> **Available records**:
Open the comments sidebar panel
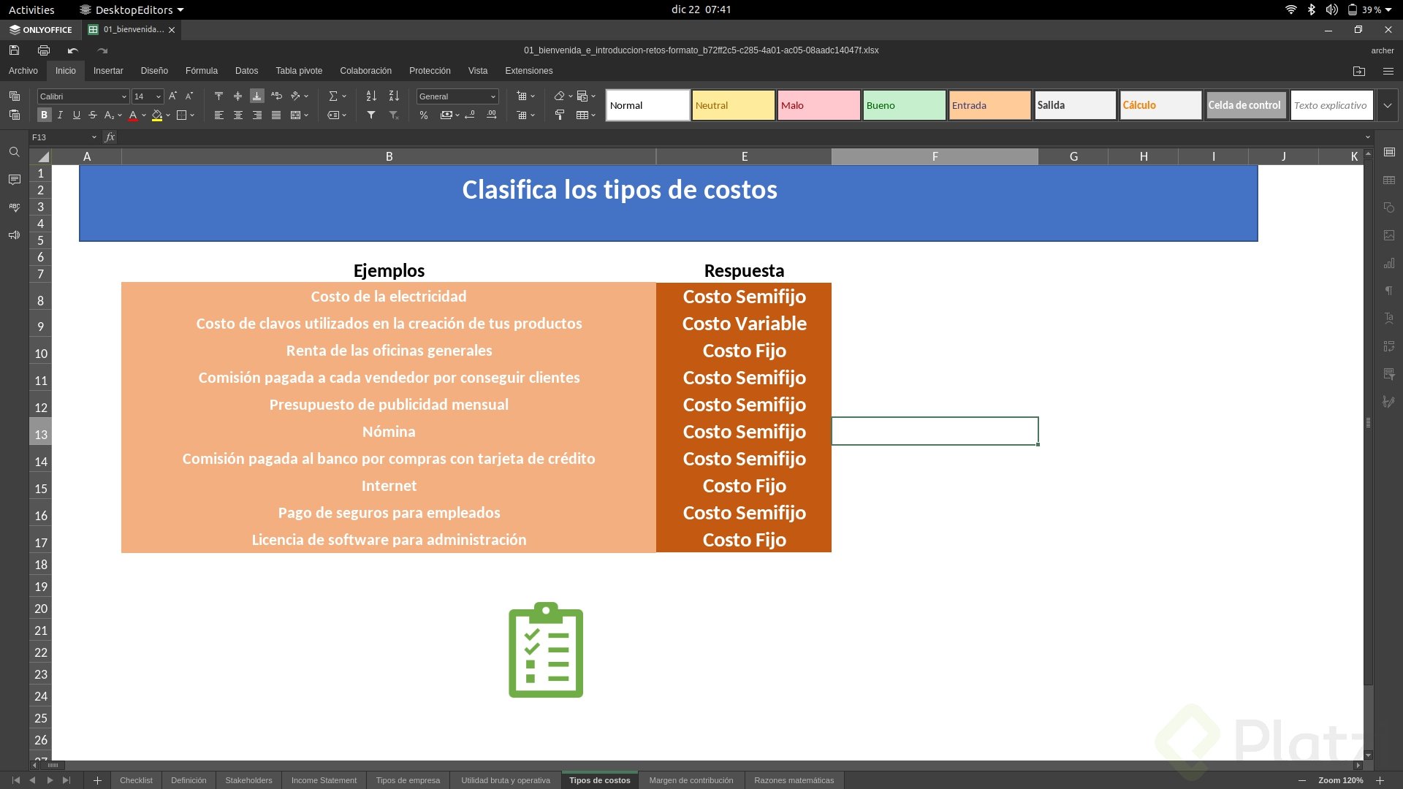[14, 180]
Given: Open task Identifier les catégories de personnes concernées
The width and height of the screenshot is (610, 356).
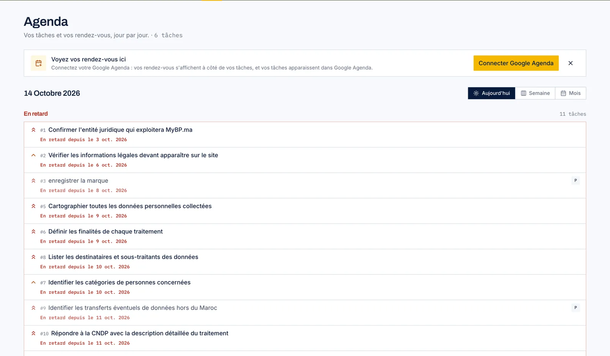Looking at the screenshot, I should 119,282.
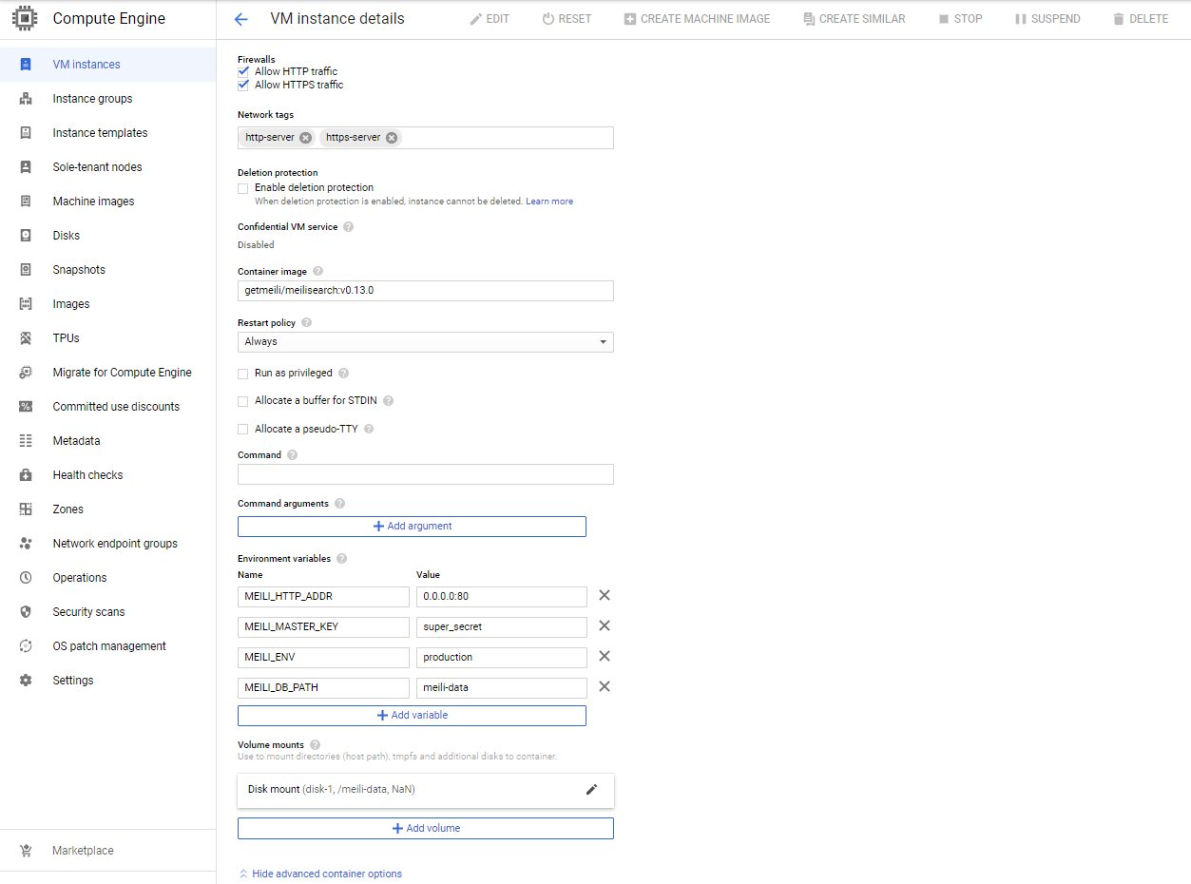Uncheck Allow HTTPS traffic

click(x=243, y=85)
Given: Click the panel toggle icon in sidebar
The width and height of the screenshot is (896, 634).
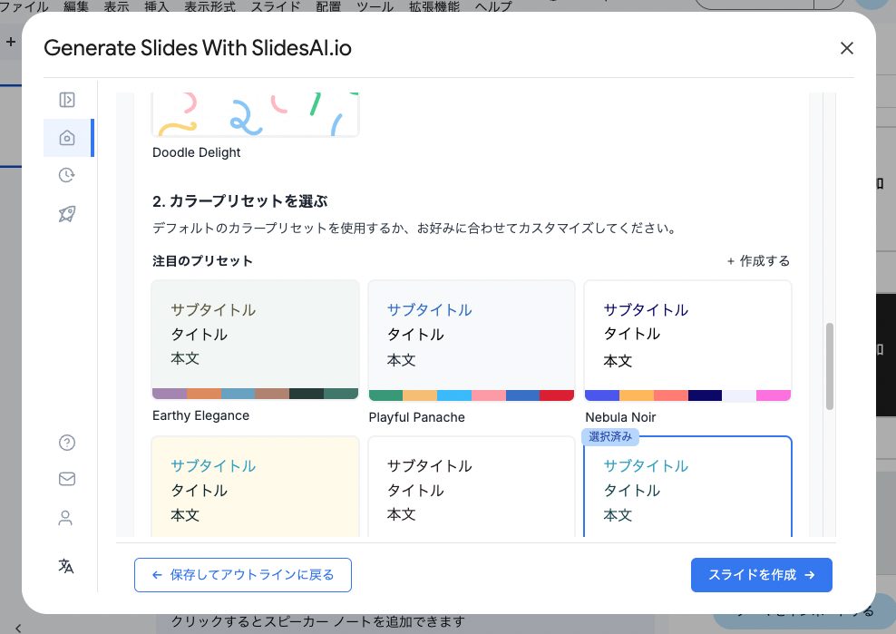Looking at the screenshot, I should (x=66, y=100).
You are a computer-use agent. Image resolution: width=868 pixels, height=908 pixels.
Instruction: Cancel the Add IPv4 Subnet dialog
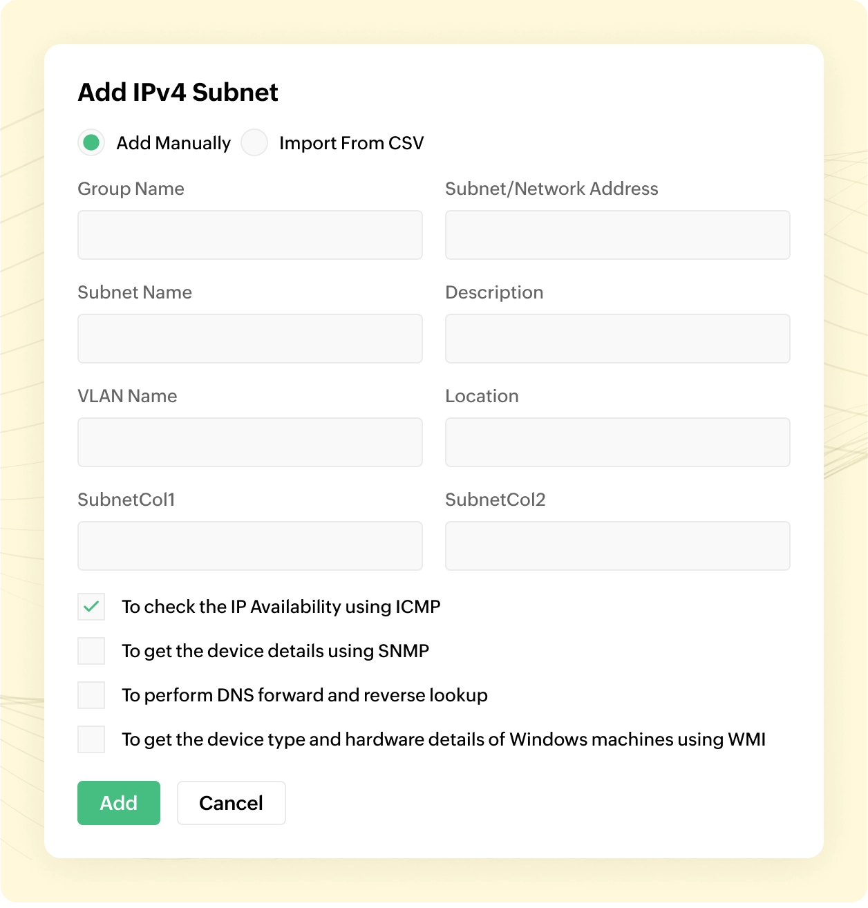[x=231, y=803]
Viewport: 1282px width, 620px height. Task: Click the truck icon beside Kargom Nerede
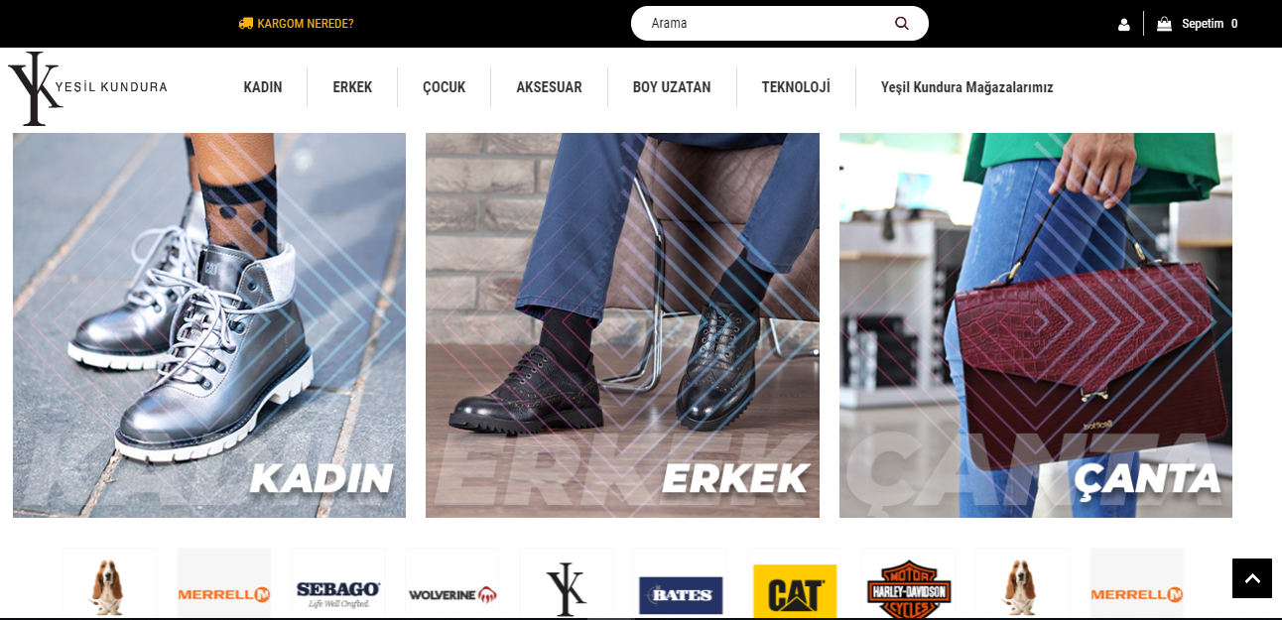[246, 23]
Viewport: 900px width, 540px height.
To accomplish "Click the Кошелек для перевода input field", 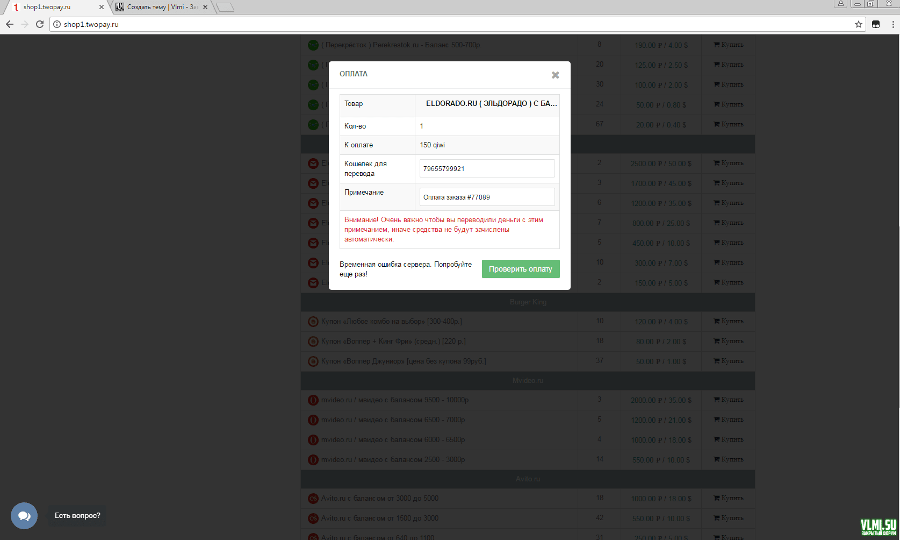I will click(487, 168).
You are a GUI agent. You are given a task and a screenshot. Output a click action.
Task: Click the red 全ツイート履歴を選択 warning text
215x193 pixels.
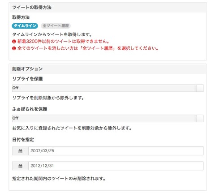pyautogui.click(x=88, y=48)
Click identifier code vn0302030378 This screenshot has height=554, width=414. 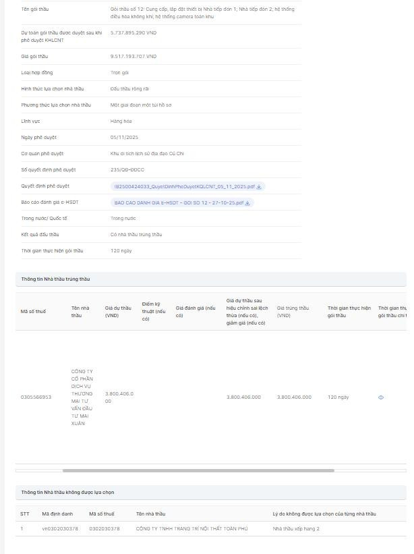click(x=60, y=528)
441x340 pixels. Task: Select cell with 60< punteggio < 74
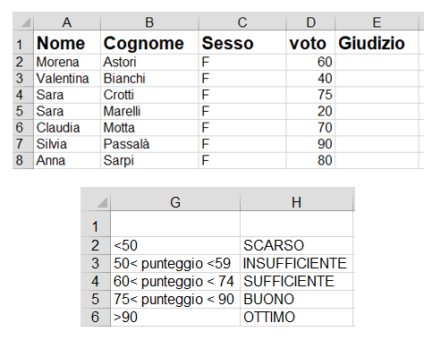click(175, 281)
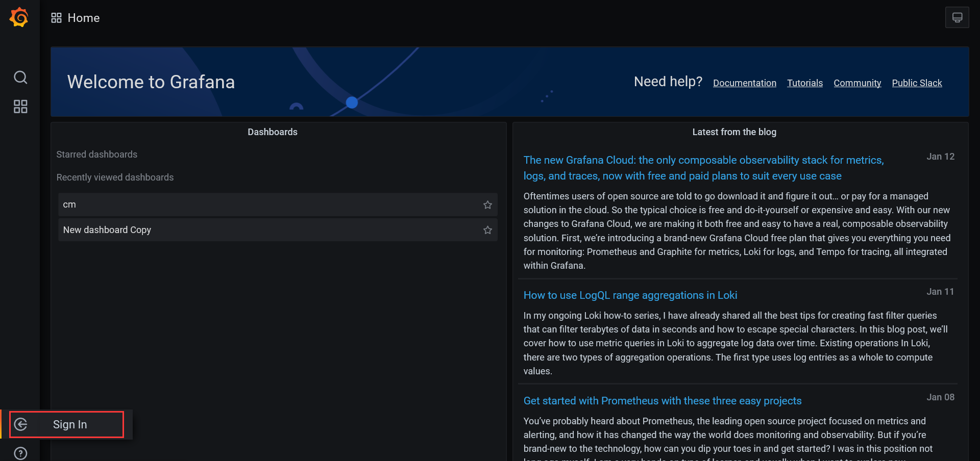
Task: Select Home in the top navigation
Action: click(x=83, y=18)
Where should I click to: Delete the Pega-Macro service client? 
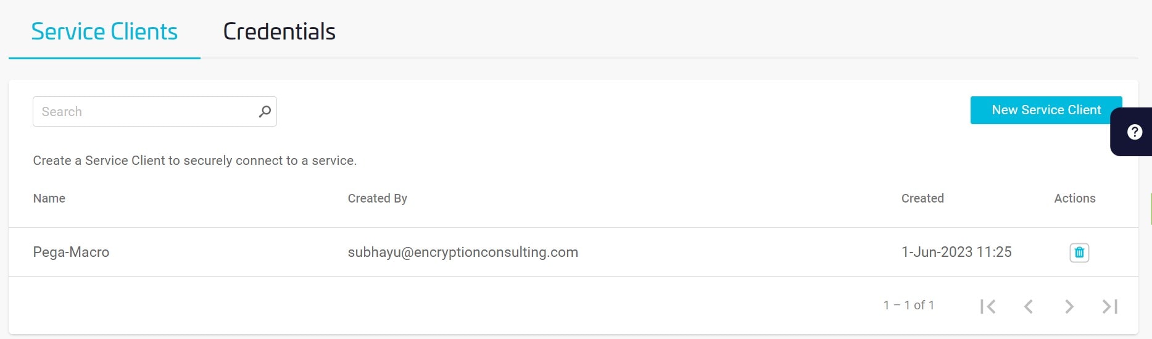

> **Work to do**:
Please convert the entries into a JSON list of strings, one string per line, beginning with the line containing "Given: Open task" and continuing through the line containing "Looking at the screenshot, I should (x=66, y=100).", with blank lines skipped. Leave the pictures out of the answer.

> **Output**:
[
  "Given: Open task Identifier les catégories de personnes concernées",
  "The width and height of the screenshot is (610, 356).",
  "Looking at the screenshot, I should 119,282.",
  "Uncheck Allow HTTPS traffic",
  "click(x=243, y=85)",
  "Given: Click the panel toggle icon in sidebar",
  "The width and height of the screenshot is (896, 634).",
  "Looking at the screenshot, I should (x=66, y=100)."
]